DATA UNDER STUDY:

◆ ◆ ◆ ◆

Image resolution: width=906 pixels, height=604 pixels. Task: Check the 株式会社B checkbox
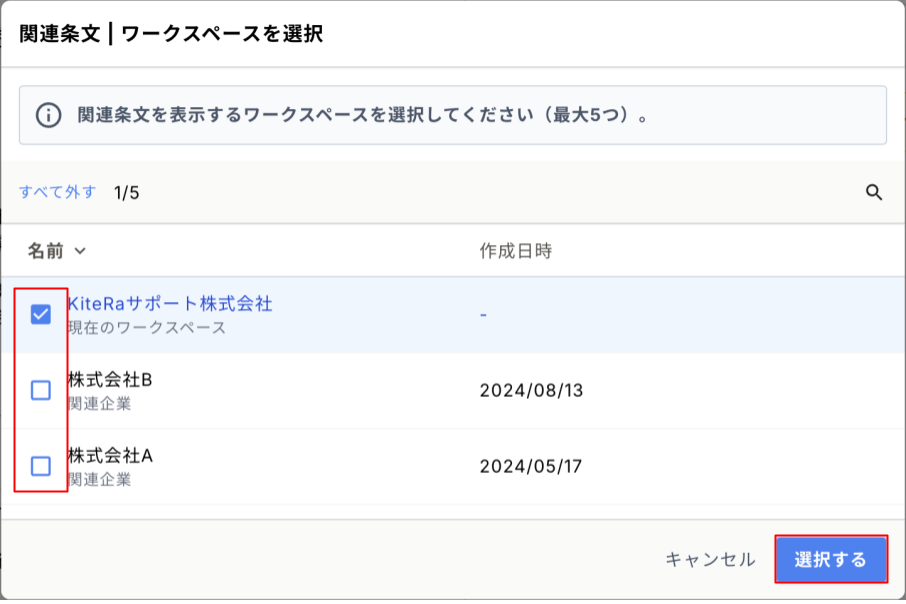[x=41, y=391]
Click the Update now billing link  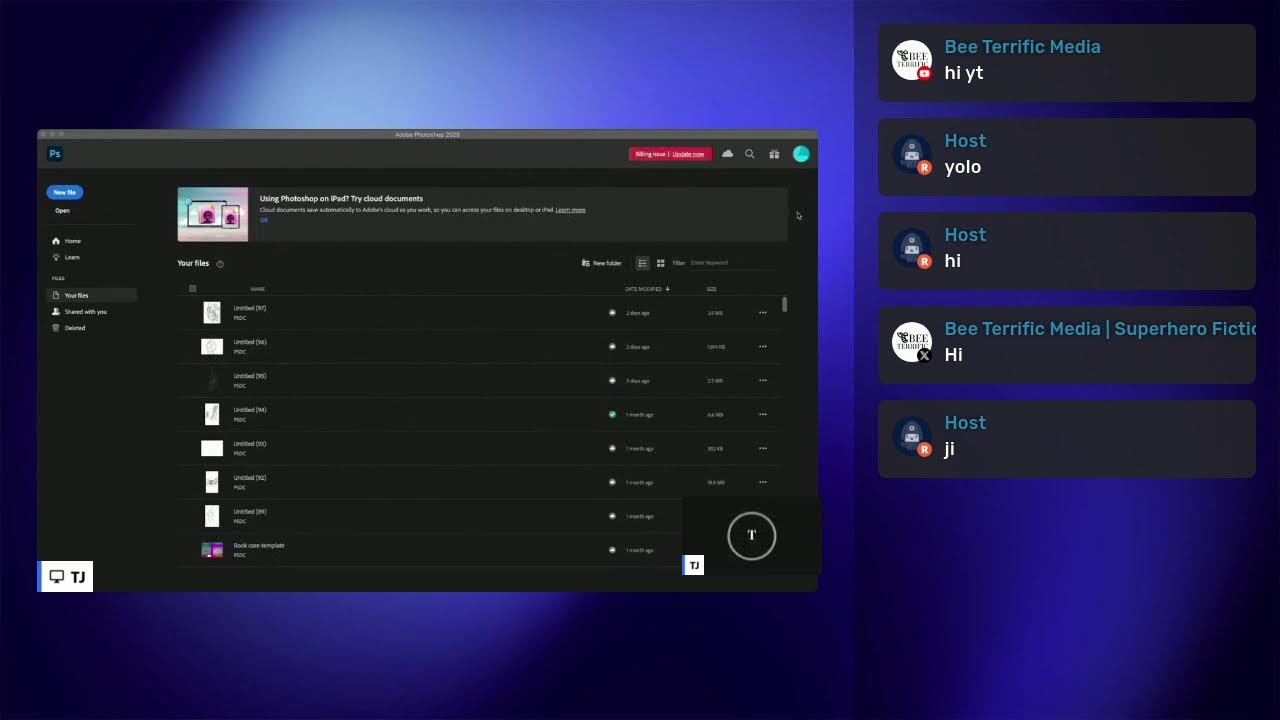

◆ ◆ ◆ ◆

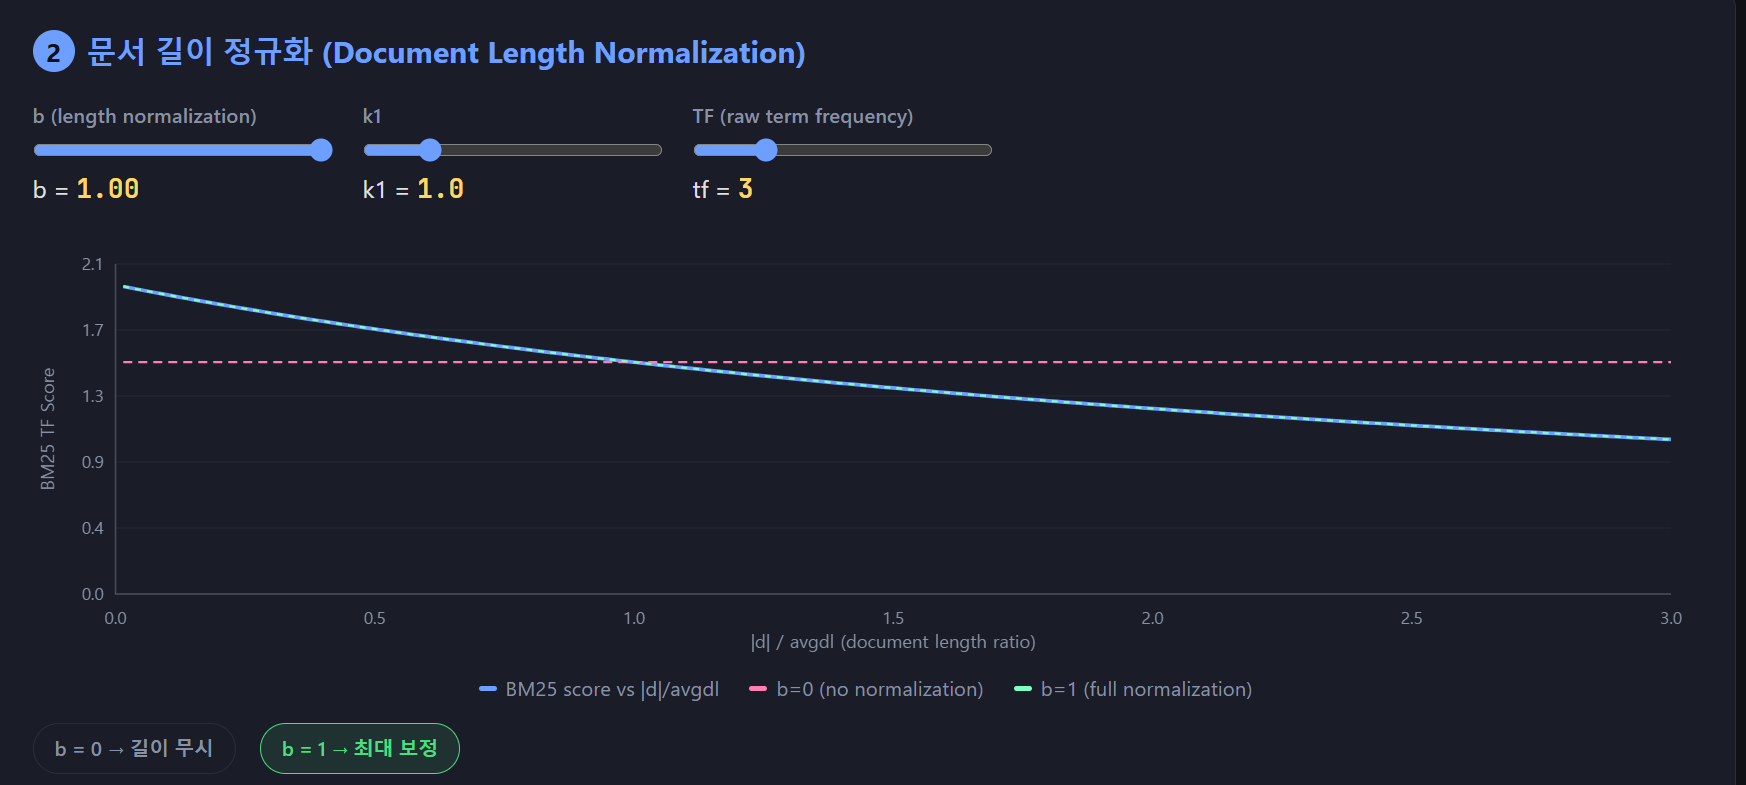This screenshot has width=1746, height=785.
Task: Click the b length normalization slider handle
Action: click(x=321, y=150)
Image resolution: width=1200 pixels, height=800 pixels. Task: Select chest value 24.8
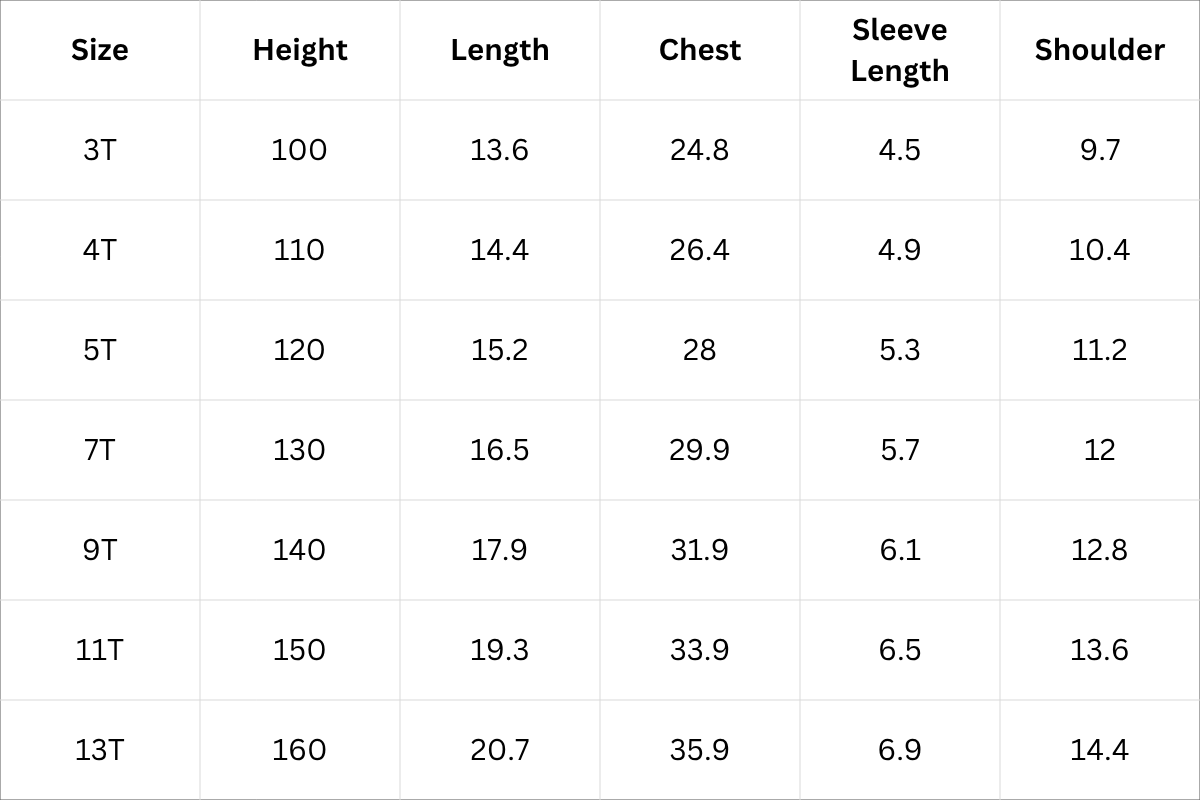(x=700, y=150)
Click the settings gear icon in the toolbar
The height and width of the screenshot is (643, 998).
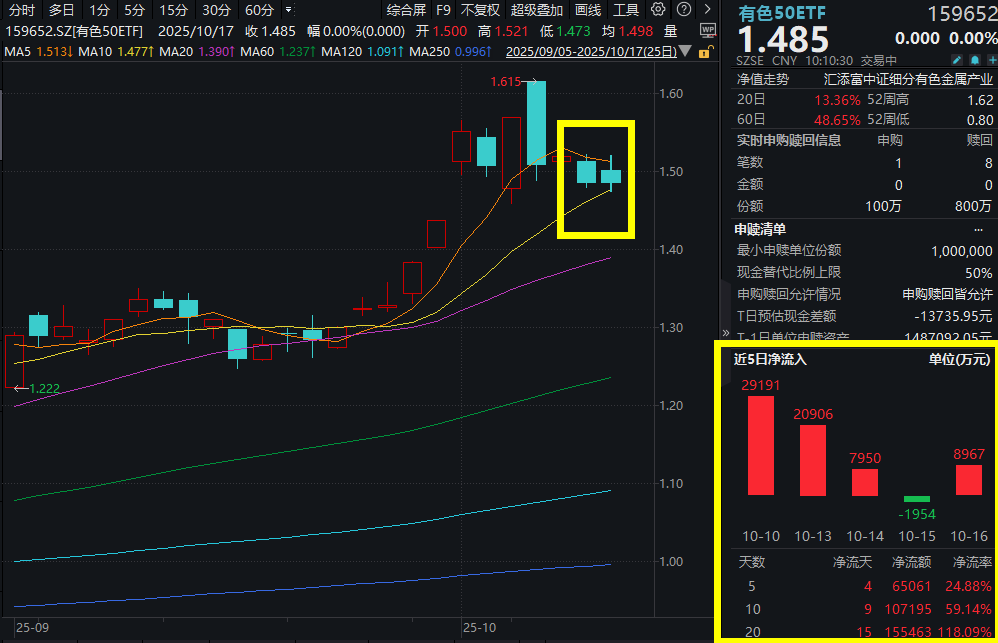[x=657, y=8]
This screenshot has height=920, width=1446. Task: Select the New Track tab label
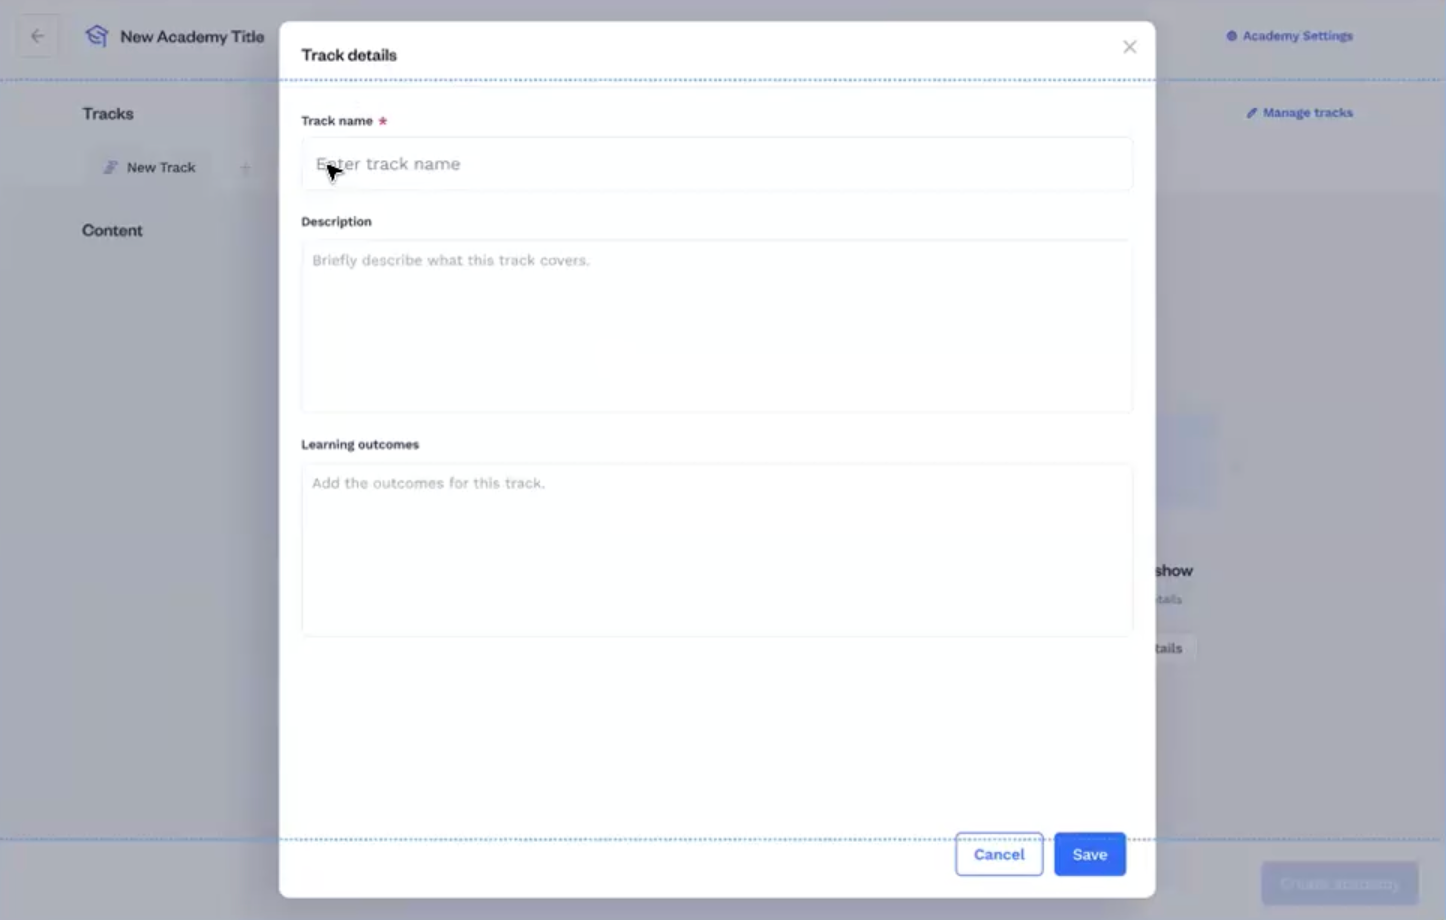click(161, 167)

◆ ◆ ◆ ◆

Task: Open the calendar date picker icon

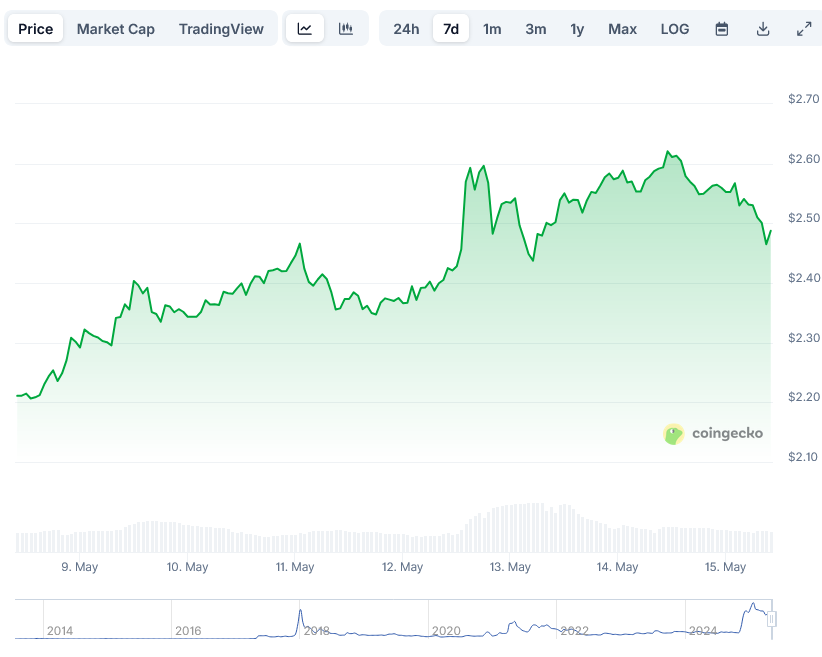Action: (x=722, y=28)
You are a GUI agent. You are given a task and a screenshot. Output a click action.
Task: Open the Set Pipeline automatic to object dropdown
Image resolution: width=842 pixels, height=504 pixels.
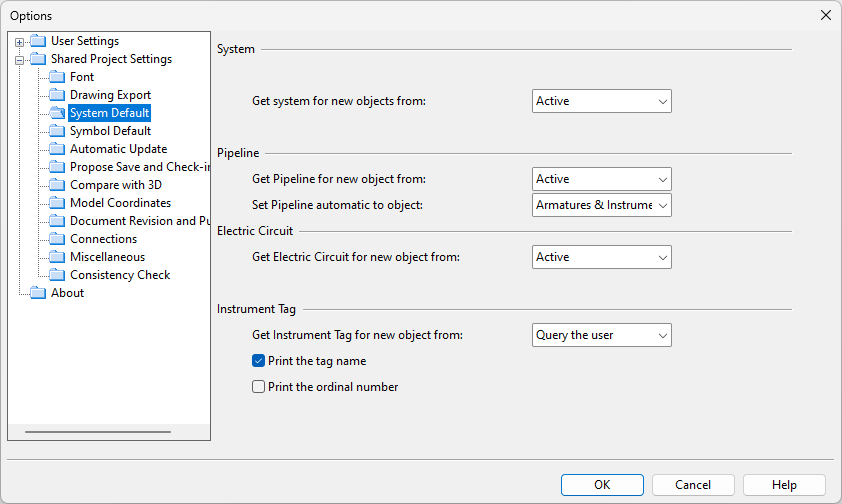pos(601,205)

◆ ◆ ◆ ◆

YOUR GOAL: Using the data above, retype exactly the lines from the line with "Image resolution: width=906" to the line with "Click the Update now billing link", inclusive. No pictures and nothing else.

WORKED SOLUTION:
Image resolution: width=906 pixels, height=604 pixels. Task: Check the 株式会社B checkbox
[x=41, y=391]
Click the Update now billing link  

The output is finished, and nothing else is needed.